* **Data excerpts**
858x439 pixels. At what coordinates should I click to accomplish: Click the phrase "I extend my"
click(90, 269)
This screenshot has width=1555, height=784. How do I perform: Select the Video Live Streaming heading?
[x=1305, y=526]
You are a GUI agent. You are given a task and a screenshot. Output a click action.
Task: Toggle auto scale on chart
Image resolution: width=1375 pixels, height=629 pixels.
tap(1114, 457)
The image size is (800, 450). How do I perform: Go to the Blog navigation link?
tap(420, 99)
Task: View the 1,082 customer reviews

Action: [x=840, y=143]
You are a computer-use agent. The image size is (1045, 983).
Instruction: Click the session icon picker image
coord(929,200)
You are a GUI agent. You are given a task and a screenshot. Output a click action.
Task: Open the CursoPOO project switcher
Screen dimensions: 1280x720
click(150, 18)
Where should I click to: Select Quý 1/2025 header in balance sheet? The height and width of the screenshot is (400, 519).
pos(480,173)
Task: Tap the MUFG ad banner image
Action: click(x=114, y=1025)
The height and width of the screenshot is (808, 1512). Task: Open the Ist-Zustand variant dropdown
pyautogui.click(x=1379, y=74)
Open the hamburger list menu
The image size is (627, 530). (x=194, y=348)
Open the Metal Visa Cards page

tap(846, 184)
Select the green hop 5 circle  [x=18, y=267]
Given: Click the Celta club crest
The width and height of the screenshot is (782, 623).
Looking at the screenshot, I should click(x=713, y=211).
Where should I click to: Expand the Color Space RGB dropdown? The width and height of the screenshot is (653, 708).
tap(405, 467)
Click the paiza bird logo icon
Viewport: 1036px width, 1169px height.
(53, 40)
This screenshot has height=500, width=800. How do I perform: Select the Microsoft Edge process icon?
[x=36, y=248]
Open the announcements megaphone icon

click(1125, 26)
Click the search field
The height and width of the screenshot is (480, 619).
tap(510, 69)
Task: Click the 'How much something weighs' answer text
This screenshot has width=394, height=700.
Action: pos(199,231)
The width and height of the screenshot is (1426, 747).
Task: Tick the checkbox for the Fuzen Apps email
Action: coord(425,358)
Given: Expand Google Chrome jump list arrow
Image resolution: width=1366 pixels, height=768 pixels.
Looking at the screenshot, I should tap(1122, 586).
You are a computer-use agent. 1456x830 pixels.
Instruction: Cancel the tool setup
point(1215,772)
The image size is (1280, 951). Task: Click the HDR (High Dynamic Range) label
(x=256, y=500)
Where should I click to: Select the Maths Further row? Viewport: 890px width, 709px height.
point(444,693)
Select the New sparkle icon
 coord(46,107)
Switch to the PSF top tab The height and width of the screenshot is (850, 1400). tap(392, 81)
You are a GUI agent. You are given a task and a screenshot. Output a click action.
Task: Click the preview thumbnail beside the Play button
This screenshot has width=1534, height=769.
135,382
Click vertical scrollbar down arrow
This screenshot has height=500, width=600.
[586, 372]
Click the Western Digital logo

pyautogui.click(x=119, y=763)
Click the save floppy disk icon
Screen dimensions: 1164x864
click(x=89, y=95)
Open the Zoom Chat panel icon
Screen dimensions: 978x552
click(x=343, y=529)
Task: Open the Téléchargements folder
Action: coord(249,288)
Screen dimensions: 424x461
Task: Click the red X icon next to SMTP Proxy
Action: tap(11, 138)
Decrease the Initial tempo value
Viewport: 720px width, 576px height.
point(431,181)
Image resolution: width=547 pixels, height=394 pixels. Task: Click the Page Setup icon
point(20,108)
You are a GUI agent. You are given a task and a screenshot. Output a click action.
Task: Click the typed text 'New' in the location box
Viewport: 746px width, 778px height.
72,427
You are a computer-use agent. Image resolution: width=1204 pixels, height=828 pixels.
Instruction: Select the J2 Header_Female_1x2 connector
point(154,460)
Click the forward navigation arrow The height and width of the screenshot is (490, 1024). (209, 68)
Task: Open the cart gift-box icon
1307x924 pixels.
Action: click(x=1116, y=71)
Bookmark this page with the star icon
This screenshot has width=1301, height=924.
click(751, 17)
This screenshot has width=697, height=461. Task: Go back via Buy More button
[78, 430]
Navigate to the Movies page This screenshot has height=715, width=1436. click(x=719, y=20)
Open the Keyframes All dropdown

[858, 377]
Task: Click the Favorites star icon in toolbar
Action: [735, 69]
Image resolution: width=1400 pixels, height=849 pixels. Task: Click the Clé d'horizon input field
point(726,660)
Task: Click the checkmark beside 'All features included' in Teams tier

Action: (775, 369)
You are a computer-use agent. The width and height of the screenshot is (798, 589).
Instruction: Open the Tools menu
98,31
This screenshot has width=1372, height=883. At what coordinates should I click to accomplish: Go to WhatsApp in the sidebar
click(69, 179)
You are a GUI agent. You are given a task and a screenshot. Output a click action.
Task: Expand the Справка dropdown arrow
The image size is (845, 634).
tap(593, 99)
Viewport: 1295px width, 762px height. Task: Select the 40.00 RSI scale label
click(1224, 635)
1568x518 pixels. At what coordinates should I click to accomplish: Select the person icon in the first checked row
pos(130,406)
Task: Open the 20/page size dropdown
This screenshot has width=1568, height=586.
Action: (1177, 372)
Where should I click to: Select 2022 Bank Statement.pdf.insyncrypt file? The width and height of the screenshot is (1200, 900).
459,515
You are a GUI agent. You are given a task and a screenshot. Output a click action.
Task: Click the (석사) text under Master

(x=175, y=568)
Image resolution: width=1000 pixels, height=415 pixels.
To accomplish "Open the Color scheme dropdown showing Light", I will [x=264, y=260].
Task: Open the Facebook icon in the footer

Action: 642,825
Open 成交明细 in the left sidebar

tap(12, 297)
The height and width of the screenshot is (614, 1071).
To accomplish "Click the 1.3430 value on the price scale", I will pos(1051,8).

* **PROBLEM DESCRIPTION**
Reproduce every record that appears above, keeping the wording exact.

* **RESULT**
858x439 pixels. At what coordinates should I click to accomplish: Click the phrase "I extend my"
click(90, 269)
This screenshot has width=1555, height=784. How do I perform: Select the Video Live Streaming heading?
[x=1305, y=526]
You are a GUI agent. You are given a task and a screenshot. Output a click action.
Task: Toggle auto scale on chart
Image resolution: width=1375 pixels, height=629 pixels.
tap(1114, 457)
The image size is (800, 450). How do I perform: Go to the Blog navigation link?
tap(420, 99)
Task: View the 1,082 customer reviews

Action: [x=840, y=143]
You are a computer-use agent. The image size is (1045, 983).
Instruction: Click the session icon picker image
coord(929,200)
You are a GUI agent. You are given a task and a screenshot. Output a click action.
Task: Open the CursoPOO project switcher
Screen dimensions: 1280x720
click(150, 18)
Where should I click to: Select Quý 1/2025 header in balance sheet? The height and width of the screenshot is (400, 519).
pos(480,173)
Task: Tap the MUFG ad banner image
Action: click(x=114, y=1025)
The height and width of the screenshot is (808, 1512). Task: Open the Ist-Zustand variant dropdown
pyautogui.click(x=1379, y=74)
Open the hamburger list menu
The image size is (627, 530). (x=194, y=348)
Open the Metal Visa Cards page

tap(846, 184)
Select the green hop 5 circle  [x=18, y=267]
Given: Click the Celta club crest
The width and height of the screenshot is (782, 623).
Looking at the screenshot, I should click(x=713, y=211).
Where should I click to: Expand the Color Space RGB dropdown? The width and height of the screenshot is (653, 708).
tap(405, 467)
Click the paiza bird logo icon
Viewport: 1036px width, 1169px height.
(53, 40)
This screenshot has height=500, width=800. How do I perform: Select the Microsoft Edge process icon?
[x=36, y=248]
Open the announcements megaphone icon

click(1125, 26)
Click the search field
The height and width of the screenshot is (480, 619).
tap(510, 69)
Task: Click the 'How much something weighs' answer text
This screenshot has width=394, height=700.
Action: pos(199,231)
The width and height of the screenshot is (1426, 747).
Task: Tick the checkbox for the Fuzen Apps email
Action: coord(425,358)
Given: Expand Google Chrome jump list arrow
Image resolution: width=1366 pixels, height=768 pixels.
Looking at the screenshot, I should tap(1122, 586).
You are a computer-use agent. 1456x830 pixels.
Instruction: Cancel the tool setup
point(1215,772)
The image size is (1280, 951). Task: Click the HDR (High Dynamic Range) label
(x=256, y=500)
Where should I click to: Select the Maths Further row? Viewport: 890px width, 709px height.
point(444,693)
Select the New sparkle icon
 coord(46,107)
Switch to the PSF top tab The height and width of the screenshot is (850, 1400). tap(392, 81)
You are a GUI agent. You are given a task and a screenshot. Output a click action.
Task: Click the preview thumbnail beside the Play button
This screenshot has width=1534, height=769.
135,382
Click vertical scrollbar down arrow
This screenshot has height=500, width=600.
[586, 372]
Click the Western Digital logo

pyautogui.click(x=119, y=763)
Click the save floppy disk icon
Screen dimensions: 1164x864
click(x=89, y=95)
Open the Zoom Chat panel icon
Screen dimensions: 978x552
click(x=343, y=529)
Task: Open the Téléchargements folder
Action: coord(249,288)
Screen dimensions: 424x461
Task: Click the red X icon next to SMTP Proxy
Action: tap(11, 138)
Decrease the Initial tempo value
Viewport: 720px width, 576px height.
point(431,181)
Image resolution: width=547 pixels, height=394 pixels. Task: Click the Page Setup icon
point(20,108)
You are a GUI agent. You are given a task and a screenshot. Output a click action.
Task: Click the typed text 'New' in the location box
Viewport: 746px width, 778px height.
72,427
You are a computer-use agent. Image resolution: width=1204 pixels, height=828 pixels.
Instruction: Select the J2 Header_Female_1x2 connector
point(154,460)
Click the forward navigation arrow The height and width of the screenshot is (490, 1024). (209, 68)
Task: Open the cart gift-box icon
1307x924 pixels.
Action: click(x=1116, y=71)
Bookmark this page with the star icon
This screenshot has width=1301, height=924.
click(751, 17)
This screenshot has width=697, height=461. Task: Go back via Buy More button
[78, 430]
Navigate to the Movies page This screenshot has height=715, width=1436. click(x=719, y=20)
Open the Keyframes All dropdown

[858, 377]
Task: Click the Favorites star icon in toolbar
Action: [735, 69]
Image resolution: width=1400 pixels, height=849 pixels. Task: Click the Clé d'horizon input field
point(726,660)
Task: Click the checkmark beside 'All features included' in Teams tier

Action: (775, 369)
You are a computer-use agent. The width and height of the screenshot is (798, 589).
Instruction: Open the Tools menu
98,31
This screenshot has width=1372, height=883. At what coordinates should I click to accomplish: Go to WhatsApp in the sidebar
click(69, 179)
You are a GUI agent. You are given a task and a screenshot. Output a click action.
Task: Expand the Справка dropdown arrow
The image size is (845, 634).
tap(593, 99)
Viewport: 1295px width, 762px height. Task: Select the 40.00 RSI scale label
click(1224, 635)
1568x518 pixels. At what coordinates should I click to accomplish: Select the person icon in the first checked row
pos(130,406)
Task: Open the 20/page size dropdown
This screenshot has width=1568, height=586.
Action: (1177, 372)
Where should I click to: Select 2022 Bank Statement.pdf.insyncrypt file? The width and height of the screenshot is (1200, 900).
459,515
You are a GUI agent. You are given a task and a screenshot. Output a click action.
Task: Click the (석사) text under Master

(x=175, y=568)
Image resolution: width=1000 pixels, height=415 pixels.
To accomplish "Open the Color scheme dropdown showing Light", I will [x=264, y=260].
Task: Open the Facebook icon in the footer

Action: 642,825
Open 成交明细 in the left sidebar

tap(12, 297)
The height and width of the screenshot is (614, 1071).
To accomplish "Click the 1.3430 value on the price scale", I will pos(1051,8).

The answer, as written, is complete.